保坂(展)委員 今次長から答弁があった、そこを私まさに指摘しようとしていたんですね。三月三十日のあの中には、非会員からの申請も入会後に申請を受け付けていると言って、国会でいろいろ審議があった後、このぐらいの報告書を私も受け取ったわけですね。しかし、実地検査に入ってみると、そうではないという事実が今確認されたということです。

 大臣にお聞きしますけれども、私は、これは平成十三年以降、以前は山中会長だった、そして橋本会長にかわり、ある種、この協会の中で文化庁が、刀剣の関係者、先ほどの話にもちょっと共通点があるかもしれませんけれども、自分の持ち物とか家族の持ち物とか職員の持ち物とかというのはやめましょうよという、当たり前のことでございます、この窓口規制。

 ただ、この三月三十日の刀剣協会の佐々会長の文書には堂々と、審査の窓口については、法のもとの平等の精神にのっとって、資格制限を撤廃する方向で公正化を期したい、ここは文化庁と協議していきたいと書いてあるんですね。ここがまだ、結局根本の考え方が変わらなくて、指導は受けるんですけれども、根が変わっていないんじゃないか。

 ということと同時に、私どもがここで議論している議論は、多分、政党、会派の立場というよりは、刀剣という唯一の鑑定機関を公正なものに、信頼ができるものにしていこう、そういう趣旨であって、そんなに、だれもが考えるような線からお話を聞いていると思いますし、伊吹大臣がおっしゃったこともその線で、常識的に仕切っていこうということだと思いますけれども、文化庁は何か協会の話に割と理解があるけれども、大臣はちょっと理解が不足しているというような認識は、これはちょっとおかしいんじゃないかなと私は思いますが、いかがですか。

伊吹国務大臣 基本的に大切なことは、自分の身内あるいは自分が持っているものについて、審査の結果、認定をしてその財産価値を上げるということはやはり基本的にはやらない。その一点だけを守られれば、あとは個別の民法団体について政府だとか役人が口出しをしない方が私はいいと思います。しかし、その原点を守っていただけない場合は、これはやはり不公平な社会の一つの縮図ですから、その点は直していただかなければならないと思います。

 その原点だけで私は話しておるんですが、実は協会内に内紛があったり、あるいは労働組合ができて特定政党に頼みに行ったりというようなことになってくるということは、先生や私がここで議論している本質から外れていることだと思いますね。

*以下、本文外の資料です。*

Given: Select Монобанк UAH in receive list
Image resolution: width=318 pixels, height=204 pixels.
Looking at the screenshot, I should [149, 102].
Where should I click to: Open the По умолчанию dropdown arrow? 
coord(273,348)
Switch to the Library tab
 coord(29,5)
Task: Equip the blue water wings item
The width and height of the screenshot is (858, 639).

 ですから、私が頑固で、文化庁は物事がわかっている、これは高塩次長はそういうことを言ってないと思いますが、役人がよくやる手なんですよ。いやもう、うちの大臣には困ったことで、私はよくわかっているんですけどねなんというのは。それで、よく言いますよ。だから、もう一々目くじらを立てていてはそれはしようがないです。しかし、総理の意向がこうだなんと言うような大臣は自分の調整能力がないということを満天下に公言しているのと同じことであって、うちの大臣がこうだということを言う前に、担当者が自分で処理する能力がなきゃ、役人として給料をもらっている値打ちはないでしょう。(発言する者あり)

保坂(展)委員 うん、なるほどね。

 もう一つ大臣に伺いますが、こういった、ある種、人事抗争もありますね。そしてその抗争の対立軸ですか、これが一応その、言い分としては、文化庁の指導をきちっと受け入れて、例えば今、調査で平成十六年の特別重要刀剣だけやったら一割出てきたんですよ、不適正なものが。ほかにもずっとあるわけですよ。というものについて精査をしていくべきだと言う人たちが協会内では一応放逐されてしまったんですね、いなくなってしまった。という中で本当に大丈夫かなという懸念を持ちますね。

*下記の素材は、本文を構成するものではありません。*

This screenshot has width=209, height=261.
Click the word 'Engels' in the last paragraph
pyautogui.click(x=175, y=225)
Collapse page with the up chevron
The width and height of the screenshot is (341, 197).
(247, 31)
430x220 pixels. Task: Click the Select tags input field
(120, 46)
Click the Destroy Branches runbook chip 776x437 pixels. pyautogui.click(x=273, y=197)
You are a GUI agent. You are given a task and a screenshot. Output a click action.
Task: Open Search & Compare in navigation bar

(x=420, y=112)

 そして、文化庁長官賞や高松宮記念賞というものを見送られた。そして、たたら事業に対する補助金も一応凍結をしている。これはしっかり実地検査を徹底して、その結論を得るまではということだと思いますけれども。しかし、そうやって、ある種正されて、厳粛な気持ちで身をしっかり処さなければいけない時期の協会が、先ほど冒頭に紹介をしたように、今回長官賞や高松宮記念賞がない理由を、どうもその事実関係を違えて説明をしているというのは、懲りてないのかなというふうに私は思うんです、率直に言って。しっかり本当のことを、謙虚に、業界の皆さんにも伝えて、全体の力で信用を回復するという大きな方向をつくらないといけない。そのためには、変なごまかしやうそはやめてもらいたいというふうに思います。いかがですか。

伊吹国務大臣 今先生がお話しになって、私も御答弁をしておりますから、政府参考人もよくそれを聞いておるでしょうし、先方にも伝えるでしょうし、きちっと自分の職務を果たすと思います。ですから、内紛だとか、あるいは組合をつくって争っているとかということの片棒を担ぐことのないように我々は注意をして、不公正なことをさせないという原点に絞って対応をしたいと思います。

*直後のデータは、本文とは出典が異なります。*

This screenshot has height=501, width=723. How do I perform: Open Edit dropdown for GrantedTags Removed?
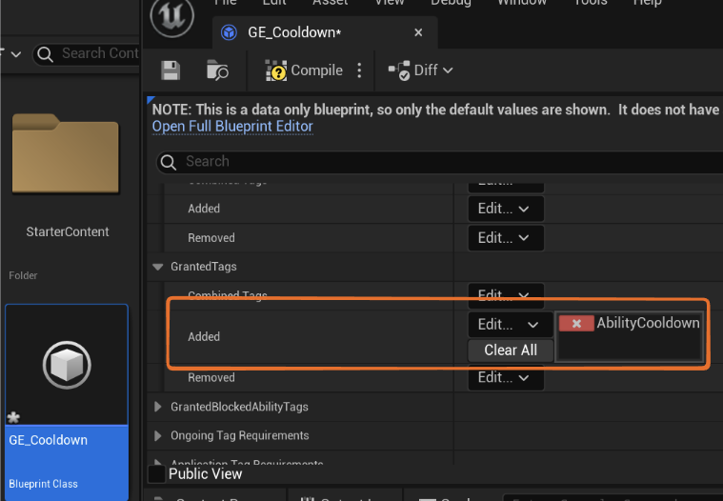(x=505, y=377)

保坂(展)委員 今後とも、国会審議が事実無根だなんということを言わないように、しっかり議事録も読んでいただいて、事実に即して文化庁の指導を強めていただきたいということを申し上げて、終わりたいと思います。

     ――――◇―――――

桝屋委員長 次に、内閣提出、参議院送付、国立大学法人法の一部を改正する法律案を議題といたします。

 趣旨の説明を聴取いたします。伊吹文部科学大臣。

    ―――――――――――――

 国立大学法人法の一部を改正する法律案

    〔本号末尾に掲載〕

    ―――――――――――――

伊吹国務大臣 このたび、政府から提出いたしました国立大学法人法の一部を改正する法律案について、その提案理由及び内容の概要を御説明申し上げます。

 この法律案は、国立大学法人における教育研究体制の整備及び充実を図るため、大阪府内に所在する国立大学法人の大阪外国語大学を大阪大学に統合するものであります。

 なお、両法人の統合は平成十九年十月一日とし、平成二十年度より学生受け入れを行うことを予定しております。

 以上が、この法律案の提案理由及びその内容の概要でございます。

 何とぞ、十分御審議の上、速やかに御可決くださいますようお願いいたします。

桝屋委員長 これにて趣旨の説明は終わりました。

 次回は、来る八日金曜日午前九時三十分理事会、午前九時四十分委員会を開会することとし、本日は、これにて散会いたします。